Steven and Sean on the Polar Bear Cam
Steven and Sean on the Polar Bear Cam

Wednesday, October 29, 2003

Are We Thankful Enough?

I'm sitting in the D-clinic at St. Jude's, the solid tumor clinic waiting room, watching Steven play Backyard Baseball on the computer.

A little girl, 18 months old with that beautiful smooth baldness that comes from chemo toddles by. She starts to lose her balance, bangs her head lightly on a pole, regains her balance and runs off.

Her grandmother is seated next to me, she tells me that her balance has been off since radiation. She has an atypical teratoid rhabdoid tumor (ATRT), which was diagnosed when she was 3 months old.

We chat. It turns out the little girl is in the same trial as Steven, under the same doctor (Dr. Gajjar), but because of her age, she has not received whole-brain and spinal radiation, she has gotten focused radiation only.

She is due to start her first cycle of the high-dose chemo/stem cell rescue portion of her treatment later that day, the same chemo that Steven will be receiving after Christmas. The grandparents flew into town to be there for the initial cycle of chemo, they are all very nervous as to how she will handle it.

The grandmother tells me she arrived in Memphis the evening before. At Target House, where her daughter and son-in-law were staying, the phone rings and she answers it. A friendly male voice asks how her granddaughter is doing. The grandmother tells him the little girl is doing well and is scheduled to begin chemo the next day. She tells him how worried they are.

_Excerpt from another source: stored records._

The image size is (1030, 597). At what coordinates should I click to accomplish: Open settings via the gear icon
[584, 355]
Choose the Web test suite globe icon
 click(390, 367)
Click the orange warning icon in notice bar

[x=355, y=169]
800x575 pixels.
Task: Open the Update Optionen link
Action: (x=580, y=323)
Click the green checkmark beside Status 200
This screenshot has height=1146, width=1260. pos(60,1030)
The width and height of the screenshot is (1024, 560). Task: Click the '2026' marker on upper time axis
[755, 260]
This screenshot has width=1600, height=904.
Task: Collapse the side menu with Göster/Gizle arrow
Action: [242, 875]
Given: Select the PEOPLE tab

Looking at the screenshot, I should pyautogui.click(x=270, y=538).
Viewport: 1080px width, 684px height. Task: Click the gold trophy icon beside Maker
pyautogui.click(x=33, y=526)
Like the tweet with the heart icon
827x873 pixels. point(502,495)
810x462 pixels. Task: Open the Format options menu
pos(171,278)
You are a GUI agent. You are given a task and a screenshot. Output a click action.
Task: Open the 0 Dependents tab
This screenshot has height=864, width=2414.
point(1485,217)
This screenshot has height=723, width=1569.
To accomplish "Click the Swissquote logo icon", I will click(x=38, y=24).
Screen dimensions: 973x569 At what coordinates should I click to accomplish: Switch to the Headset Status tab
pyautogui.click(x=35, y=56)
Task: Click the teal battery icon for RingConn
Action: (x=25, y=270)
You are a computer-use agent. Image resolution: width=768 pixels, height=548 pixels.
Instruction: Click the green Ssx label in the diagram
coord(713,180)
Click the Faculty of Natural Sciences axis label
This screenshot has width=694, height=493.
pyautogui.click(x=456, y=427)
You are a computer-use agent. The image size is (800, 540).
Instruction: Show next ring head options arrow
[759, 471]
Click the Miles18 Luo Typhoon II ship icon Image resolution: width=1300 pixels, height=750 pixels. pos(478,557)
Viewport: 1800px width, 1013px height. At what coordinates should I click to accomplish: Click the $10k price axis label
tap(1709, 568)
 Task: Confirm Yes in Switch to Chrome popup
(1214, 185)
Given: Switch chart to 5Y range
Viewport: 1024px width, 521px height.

The mother of the little girl is walking through the halls of Target House and is approached by the wife of the man who called. The wife is crying. The wife puts her hands on the shoulders of the little girl's mother and looks into her eyes. The wife tells her that their 10-month old son, also with an ATRT tumor and in the same trial, has suffered leptomeningeal progression (a fancy term for the tumor having spread everywhere throughout the brain), and can't begin the high dose chemo because they have sent him home to die.

The mother of the little boy asks the little girl's mother, "Are you thankful enough? I don't think you realize how lucky you are, you aren't thankful enough."

Shaken, the little girl's mother expresses her sympathy and excuses herself.

Steven is doing well right now, his attitude is incredibly positive, for that I am indescribably thankful, but overall, I don't feel thankful. As a matter of fact I know I'm not thankful enough.

I keep praying the prayer of St. Francis,

Oh Master grant that I may never seek so much to be consoled as to console

it runs in a circle in my head, such a beautiful prayer, such a beautiful sentiment, but right now its not working.

When I hear a sad story, especially a story of a child with Steven's type of tumor who has relapsed, and they are definitely out there, my stomach ties itself into knots, I feel sick, and I try to tune it out.

I can't participate in those lists and support groups I've been a part of for so long in any sort of useful manner. I ask for help but I offer none. Much of the time I can't even bring myself to write a sympathetic response, rather, I try to forget the sad stories I hear or read, to black them out of my mind when I'm in bed at night.

Many of the kids we're meeting-- I ask what they have, but I have stopped asking how they are doing. Many are not doing so well, and right now I don't want to hear that the adorable little boy with the blue mohawk who gives me a hug every day at the hospital isn't doing well. I love them all, and I pray for all of them every night, I want all of them to be healed, to somehow be all right, to return to their homes and schools and play soccer and have "normal" lives and I don't want to hear that their treatments aren't working.

The only people here we've met from California are a couple that used to live in San Diego. They've got a 3-year old girl who has been battling leukemia for 2 years now. She's received 2 bone marrow transplants, and can't have any more. Their last-ditch effort is a new chemo, but it's not working. There are also a 4 and a 5 year old in their family. They moved from San Diego because each time they returned from St. Jude's, the little girl would relapse and they would have to go back. They finally realized they needed to live near St. Jude's, so they live in Memphis now, although they miss San Diego intensely.

A mother here at Ronald McDonald House has an adorable 8-year old boy in the same trial as Steven. While we were sitting in the radiation oncology waiting room today waiting for our sons to be irradiated, she asked me what the probability was that her son's tumor would recur. I told her statistically, 20%, but that her son wasn't a statistic. With tears in her eyes, she asked me what she was supposed to do when she returned home and treatment was done-- go on as if nothing had happened?

I told her that the truth of the matter is that neither of us will ever have a worry-free day for the rest of our lives, that is if we are lucky and our sons are the ones that turn out to be long-term survivors.

70% chance of no recurrence for Steven, 80% for her son, that's a good deal in the world of brain tumors, there are so many that are worse off. But relapse or no relapse, the craniospinal radiation is practically a guarantee of cognitive deterioration in the future. Right now, these are the good times, Steven is doing well, none of Steven's new friends has died, Mr. Brain Damage hasn't come to call yet, neither has Mr. Relapse.

And maybe they never will, so why can't I feel thankful?